Write down each entry again, exactly as it reads.

*** Extracted data ***

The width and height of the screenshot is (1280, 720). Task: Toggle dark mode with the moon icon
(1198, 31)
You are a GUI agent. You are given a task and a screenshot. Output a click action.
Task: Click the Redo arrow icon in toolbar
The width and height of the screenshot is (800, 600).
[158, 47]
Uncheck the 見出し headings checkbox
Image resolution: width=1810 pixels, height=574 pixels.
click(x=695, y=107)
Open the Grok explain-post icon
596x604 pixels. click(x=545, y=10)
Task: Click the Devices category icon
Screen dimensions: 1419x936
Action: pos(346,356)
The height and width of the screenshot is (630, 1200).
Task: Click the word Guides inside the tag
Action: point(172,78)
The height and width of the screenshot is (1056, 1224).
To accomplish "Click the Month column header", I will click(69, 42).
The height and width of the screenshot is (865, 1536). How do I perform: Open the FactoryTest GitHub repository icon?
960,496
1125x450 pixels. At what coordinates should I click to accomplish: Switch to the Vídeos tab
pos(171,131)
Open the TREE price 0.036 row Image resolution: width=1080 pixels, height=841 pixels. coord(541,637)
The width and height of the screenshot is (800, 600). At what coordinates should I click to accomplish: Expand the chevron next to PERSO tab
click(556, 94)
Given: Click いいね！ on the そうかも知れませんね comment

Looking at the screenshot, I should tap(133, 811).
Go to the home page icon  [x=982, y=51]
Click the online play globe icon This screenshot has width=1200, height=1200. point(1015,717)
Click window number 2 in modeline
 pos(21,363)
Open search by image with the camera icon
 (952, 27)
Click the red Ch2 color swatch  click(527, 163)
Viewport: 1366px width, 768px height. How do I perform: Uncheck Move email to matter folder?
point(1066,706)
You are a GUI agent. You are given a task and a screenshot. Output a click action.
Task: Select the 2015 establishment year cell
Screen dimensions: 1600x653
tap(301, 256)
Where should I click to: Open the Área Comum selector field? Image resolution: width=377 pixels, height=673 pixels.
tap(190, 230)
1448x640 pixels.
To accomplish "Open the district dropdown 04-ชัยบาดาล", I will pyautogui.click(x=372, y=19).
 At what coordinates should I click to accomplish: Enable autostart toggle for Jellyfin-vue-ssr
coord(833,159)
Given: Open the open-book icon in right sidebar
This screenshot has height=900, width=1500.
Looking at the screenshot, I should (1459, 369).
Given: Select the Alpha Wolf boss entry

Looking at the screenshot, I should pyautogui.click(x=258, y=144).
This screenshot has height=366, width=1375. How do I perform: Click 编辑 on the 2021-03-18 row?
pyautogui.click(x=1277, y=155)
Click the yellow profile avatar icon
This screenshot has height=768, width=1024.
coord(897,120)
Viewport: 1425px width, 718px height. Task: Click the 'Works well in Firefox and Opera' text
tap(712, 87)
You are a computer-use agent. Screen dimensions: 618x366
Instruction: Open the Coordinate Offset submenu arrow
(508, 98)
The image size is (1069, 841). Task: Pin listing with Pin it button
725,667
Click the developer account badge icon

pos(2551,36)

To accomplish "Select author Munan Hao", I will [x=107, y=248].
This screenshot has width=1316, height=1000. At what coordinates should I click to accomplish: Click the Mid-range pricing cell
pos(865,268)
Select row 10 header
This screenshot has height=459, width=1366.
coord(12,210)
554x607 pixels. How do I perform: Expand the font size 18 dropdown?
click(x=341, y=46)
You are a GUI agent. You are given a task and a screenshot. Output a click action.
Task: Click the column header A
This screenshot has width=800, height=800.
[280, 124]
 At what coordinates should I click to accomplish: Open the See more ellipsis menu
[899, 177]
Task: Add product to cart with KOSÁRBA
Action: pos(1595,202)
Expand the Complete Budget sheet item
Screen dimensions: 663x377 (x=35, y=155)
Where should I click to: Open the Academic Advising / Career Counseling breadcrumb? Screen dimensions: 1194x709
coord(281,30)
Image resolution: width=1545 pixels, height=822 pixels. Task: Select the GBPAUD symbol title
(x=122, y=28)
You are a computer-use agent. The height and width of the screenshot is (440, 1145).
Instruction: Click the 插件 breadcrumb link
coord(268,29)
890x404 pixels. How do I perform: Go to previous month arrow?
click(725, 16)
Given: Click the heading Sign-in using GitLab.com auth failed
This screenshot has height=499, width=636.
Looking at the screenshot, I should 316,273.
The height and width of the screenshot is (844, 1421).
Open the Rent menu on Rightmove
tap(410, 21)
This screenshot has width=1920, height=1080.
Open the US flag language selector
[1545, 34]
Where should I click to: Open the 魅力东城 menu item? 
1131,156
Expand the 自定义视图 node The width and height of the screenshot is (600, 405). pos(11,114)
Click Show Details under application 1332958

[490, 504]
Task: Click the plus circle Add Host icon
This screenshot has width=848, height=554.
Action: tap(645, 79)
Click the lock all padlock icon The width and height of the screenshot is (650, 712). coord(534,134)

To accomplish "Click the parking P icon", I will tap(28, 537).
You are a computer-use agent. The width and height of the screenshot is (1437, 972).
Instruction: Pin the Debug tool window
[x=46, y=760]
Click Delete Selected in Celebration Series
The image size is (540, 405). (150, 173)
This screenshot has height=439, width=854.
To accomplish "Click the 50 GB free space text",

*** End of Extracted data ***

#### Solution to the exercise:
The width and height of the screenshot is (1280, 720). Task: Toggle dark mode with the moon icon
(1198, 31)
You are a GUI agent. You are given a task and a screenshot. Output a click action.
Task: Click the Redo arrow icon in toolbar
The width and height of the screenshot is (800, 600).
[158, 47]
Uncheck the 見出し headings checkbox
Image resolution: width=1810 pixels, height=574 pixels.
click(x=695, y=107)
Open the Grok explain-post icon
596x604 pixels. click(x=545, y=10)
Task: Click the Devices category icon
Screen dimensions: 1419x936
Action: pos(346,356)
The height and width of the screenshot is (630, 1200).
Task: Click the word Guides inside the tag
Action: point(172,78)
The height and width of the screenshot is (1056, 1224).
To accomplish "Click the Month column header", I will click(69, 42).
The height and width of the screenshot is (865, 1536). How do I perform: Open the FactoryTest GitHub repository icon?
960,496
1125x450 pixels. At what coordinates should I click to accomplish: Switch to the Vídeos tab
pos(171,131)
Open the TREE price 0.036 row Image resolution: width=1080 pixels, height=841 pixels. coord(541,637)
The width and height of the screenshot is (800, 600). At what coordinates should I click to accomplish: Expand the chevron next to PERSO tab
click(556, 94)
Given: Click いいね！ on the そうかも知れませんね comment

Looking at the screenshot, I should tap(133, 811).
Go to the home page icon  [x=982, y=51]
Click the online play globe icon This screenshot has width=1200, height=1200. point(1015,717)
Click window number 2 in modeline
 pos(21,363)
Open search by image with the camera icon
 (952, 27)
Click the red Ch2 color swatch  click(527, 163)
Viewport: 1366px width, 768px height. How do I perform: Uncheck Move email to matter folder?
point(1066,706)
You are a GUI agent. You are given a task and a screenshot. Output a click action.
Task: Select the 2015 establishment year cell
Screen dimensions: 1600x653
tap(301, 256)
Where should I click to: Open the Área Comum selector field? Image resolution: width=377 pixels, height=673 pixels.
tap(190, 230)
1448x640 pixels.
To accomplish "Open the district dropdown 04-ชัยบาดาล", I will pyautogui.click(x=372, y=19).
 At what coordinates should I click to accomplish: Enable autostart toggle for Jellyfin-vue-ssr
coord(833,159)
Given: Open the open-book icon in right sidebar
This screenshot has height=900, width=1500.
Looking at the screenshot, I should (1459, 369).
Given: Select the Alpha Wolf boss entry

Looking at the screenshot, I should pyautogui.click(x=258, y=144).
This screenshot has height=366, width=1375. How do I perform: Click 编辑 on the 2021-03-18 row?
pyautogui.click(x=1277, y=155)
Click the yellow profile avatar icon
This screenshot has height=768, width=1024.
coord(897,120)
Viewport: 1425px width, 718px height. Task: Click the 'Works well in Firefox and Opera' text
tap(712, 87)
You are a computer-use agent. Screen dimensions: 618x366
Instruction: Open the Coordinate Offset submenu arrow
(508, 98)
The image size is (1069, 841). Task: Pin listing with Pin it button
725,667
Click the developer account badge icon

pos(2551,36)

To accomplish "Select author Munan Hao", I will [x=107, y=248].
This screenshot has width=1316, height=1000. At what coordinates should I click to accomplish: Click the Mid-range pricing cell
pos(865,268)
Select row 10 header
This screenshot has height=459, width=1366.
coord(12,210)
554x607 pixels. How do I perform: Expand the font size 18 dropdown?
click(x=341, y=46)
You are a GUI agent. You are given a task and a screenshot. Output a click action.
Task: Click the column header A
This screenshot has width=800, height=800.
[280, 124]
 At what coordinates should I click to accomplish: Open the See more ellipsis menu
[899, 177]
Task: Add product to cart with KOSÁRBA
Action: pos(1595,202)
Expand the Complete Budget sheet item
Screen dimensions: 663x377 (x=35, y=155)
Where should I click to: Open the Academic Advising / Career Counseling breadcrumb? Screen dimensions: 1194x709
coord(281,30)
Image resolution: width=1545 pixels, height=822 pixels. Task: Select the GBPAUD symbol title
(x=122, y=28)
You are a computer-use agent. The height and width of the screenshot is (440, 1145).
Instruction: Click the 插件 breadcrumb link
coord(268,29)
890x404 pixels. How do I perform: Go to previous month arrow?
click(725, 16)
Given: Click the heading Sign-in using GitLab.com auth failed
This screenshot has height=499, width=636.
Looking at the screenshot, I should 316,273.
The height and width of the screenshot is (844, 1421).
Open the Rent menu on Rightmove
tap(410, 21)
This screenshot has width=1920, height=1080.
Open the US flag language selector
[1545, 34]
Where should I click to: Open the 魅力东城 menu item? 
1131,156
Expand the 自定义视图 node The width and height of the screenshot is (600, 405). pos(11,114)
Click Show Details under application 1332958

[490, 504]
Task: Click the plus circle Add Host icon
This screenshot has width=848, height=554.
Action: tap(645, 79)
Click the lock all padlock icon The width and height of the screenshot is (650, 712). coord(534,134)

To accomplish "Click the parking P icon", I will tap(28, 537).
You are a computer-use agent. The width and height of the screenshot is (1437, 972).
Instruction: Pin the Debug tool window
[x=46, y=760]
Click Delete Selected in Celebration Series
The image size is (540, 405). (150, 173)
This screenshot has height=439, width=854.
To accomplish "Click the 50 GB free space text",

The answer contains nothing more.